Luckily, some cylinders survived. Eric Nuzum, author of Parental Advisory: Music Censorship in America, in his introduction to the liner notes, thoughtfully counts all the dirty words for us. “This compilation contains the word ‘cunt’ seven times, ‘fuck’ fifteen times, and twenty utterances of ‘shit,’” he writes. “Learning a City Gal How to Milk,” which is “believed to be by Cal Stewart” (pseudonyms were rampant at the time), is one of the less dirty bits of ribaldry. After fruitlessly manipulating an udder for minutes, a woman cries in frustration, “Why, I’m a-waitin’ for it to get hard!”
The smuttiest bit comes from a man “believed to be James White” on “Dennis Reilly at Maggie Murphy’s Home After Nine O’Clock.” The skit is every bit as salty as its title is specific. The protagonist fires off zingers in between thrusts, careful to make sure that his jokes can be heard above the sound of creaking bedsprings that are straight out of a porno’s audio track. “Oh, Denny, look out, look out, you’re goin’ in me bottom!” “I’m going in your bottom? Well, I may as well catch the diarrhea as any old disease, g’wan now, work ’er up again.” “Ah, Denny, I never could take that in the wide, wide world.” “Well, who the hell wants you t’take it in the wide, wide world, I want you to take it in your pee hole.” You’ll never think about the 19th century the same way again.

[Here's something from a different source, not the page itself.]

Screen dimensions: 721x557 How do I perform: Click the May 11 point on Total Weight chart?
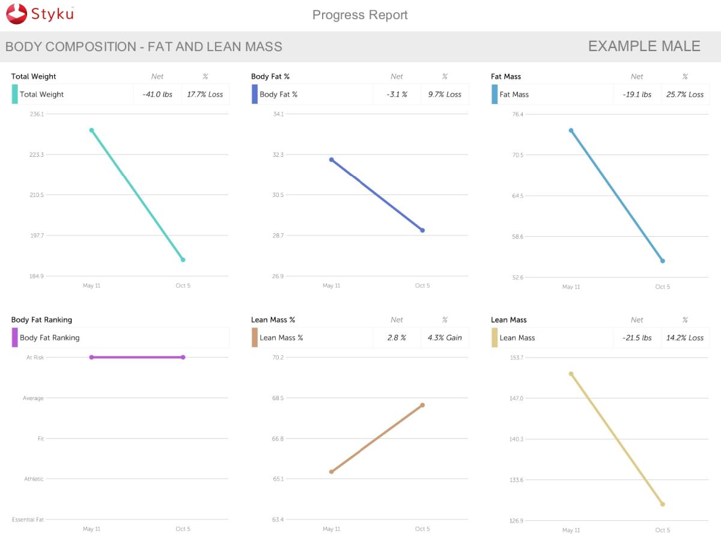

The salaciousness of “The Whores’ Union,” “believed to be by Russell Hunting” is more deadpan. Reading in the monotone of a meeting’s minutes, Hunting lists the prices of the offered goods, “Pudding jerking: $2…Wheelbarrow: $3…liver disturbers, kidney wipers, belly ticklers, bowel starters, etc. Anything above 14 inches barred out.”Now that, Mr. Bob Saget, is how you can be funny while talking dirty. It’s one thing to imagine our ancestors having such filthy minds, but it’s another to have proof. It’s actually refreshing to be reminded that humans have always been brutish and nasty—emphasis on nasty.